Fig. 213. - Granite veins intrusive in diorite and both cut by a small dyke of aplite; coast of Maine. (U. S. G. S).

In a limited exposure it is often difficult to distinguish at once between a sill and a contemporaneous sheet, but there are certain characteristic marks which enable the observer to decide. The presence of scoriae shows that the sheet is contemporaneous. If, on the other hand, the overlying stratum be baked and altered by the heat, or if the sheet cuts across the bedding-planes at any point, or if it can be traced to a dyke which rises above it, or if it gives off tongues or veins, or if pieces of the overlying stratum be torn off and included in the sheet, it must be intrusive. The nature of the contact between the sheet and the stratum above it • is also significant; if the former be contemporaneous, the cracks and fissures of its upper surface will be filled with the sedimentary material.

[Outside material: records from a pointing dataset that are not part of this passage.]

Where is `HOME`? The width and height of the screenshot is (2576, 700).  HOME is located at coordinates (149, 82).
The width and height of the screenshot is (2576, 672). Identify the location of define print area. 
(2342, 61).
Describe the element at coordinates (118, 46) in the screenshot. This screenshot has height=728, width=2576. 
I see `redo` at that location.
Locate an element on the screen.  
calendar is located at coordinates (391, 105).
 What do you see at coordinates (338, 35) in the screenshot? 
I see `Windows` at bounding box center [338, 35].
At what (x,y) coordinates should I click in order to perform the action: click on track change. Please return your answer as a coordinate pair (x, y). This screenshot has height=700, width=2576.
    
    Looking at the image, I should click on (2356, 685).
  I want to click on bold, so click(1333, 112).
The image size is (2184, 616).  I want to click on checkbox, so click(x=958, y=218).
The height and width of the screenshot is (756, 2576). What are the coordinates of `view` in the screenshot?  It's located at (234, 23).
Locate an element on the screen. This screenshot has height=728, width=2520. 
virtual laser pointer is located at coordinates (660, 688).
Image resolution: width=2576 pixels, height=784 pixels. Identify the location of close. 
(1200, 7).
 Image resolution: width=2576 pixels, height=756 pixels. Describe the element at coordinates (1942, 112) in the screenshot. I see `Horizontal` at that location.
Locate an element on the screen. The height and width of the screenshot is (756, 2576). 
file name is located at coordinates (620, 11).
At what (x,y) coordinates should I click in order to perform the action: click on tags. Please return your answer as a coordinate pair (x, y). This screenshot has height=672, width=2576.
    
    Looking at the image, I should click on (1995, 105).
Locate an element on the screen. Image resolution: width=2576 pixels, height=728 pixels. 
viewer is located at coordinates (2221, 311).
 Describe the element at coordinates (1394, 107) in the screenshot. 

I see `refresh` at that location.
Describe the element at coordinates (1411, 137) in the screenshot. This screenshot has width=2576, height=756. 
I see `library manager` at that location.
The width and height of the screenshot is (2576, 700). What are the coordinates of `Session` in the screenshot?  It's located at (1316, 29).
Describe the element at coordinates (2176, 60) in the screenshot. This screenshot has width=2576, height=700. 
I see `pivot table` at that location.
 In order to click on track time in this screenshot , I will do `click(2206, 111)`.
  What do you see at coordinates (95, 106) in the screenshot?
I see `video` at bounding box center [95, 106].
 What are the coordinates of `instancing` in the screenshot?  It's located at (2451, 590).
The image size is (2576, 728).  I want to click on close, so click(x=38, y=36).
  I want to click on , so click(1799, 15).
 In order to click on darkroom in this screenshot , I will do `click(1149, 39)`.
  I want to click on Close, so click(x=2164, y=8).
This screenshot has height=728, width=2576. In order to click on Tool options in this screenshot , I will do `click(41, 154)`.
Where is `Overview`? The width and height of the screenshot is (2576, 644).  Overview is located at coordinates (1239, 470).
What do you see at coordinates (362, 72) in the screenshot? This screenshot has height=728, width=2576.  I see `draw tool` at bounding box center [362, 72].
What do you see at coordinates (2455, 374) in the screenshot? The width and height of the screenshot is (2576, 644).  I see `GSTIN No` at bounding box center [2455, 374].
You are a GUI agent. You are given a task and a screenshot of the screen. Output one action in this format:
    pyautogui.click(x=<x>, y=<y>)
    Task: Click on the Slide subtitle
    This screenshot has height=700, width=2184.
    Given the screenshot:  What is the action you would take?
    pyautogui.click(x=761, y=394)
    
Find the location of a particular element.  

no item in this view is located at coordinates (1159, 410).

Finally, the texture of the igneous mass gives valuable evidence; in the intrusive sheet the texture is compact (without glassy ground mass) or even quite coarsely crystalline, while the contemporaneous sheet will display the glassy or por-phyritic texture of surface flows.

The Palisades, seen from Hastings, N.Y. (Photograph by van Ingen).

Fig. 214. - The Palisades, seen from Hastings, N.Y. (Photograph by van Ingen).

Contact of diabase sill with shales below. Base of Palisades, Weehawken, N.J. (U. S. G. S).

Fig. 215. - Contact of diabase sill with shales below. Base of Palisades, Weehawken, N.J. (U. S. G. S).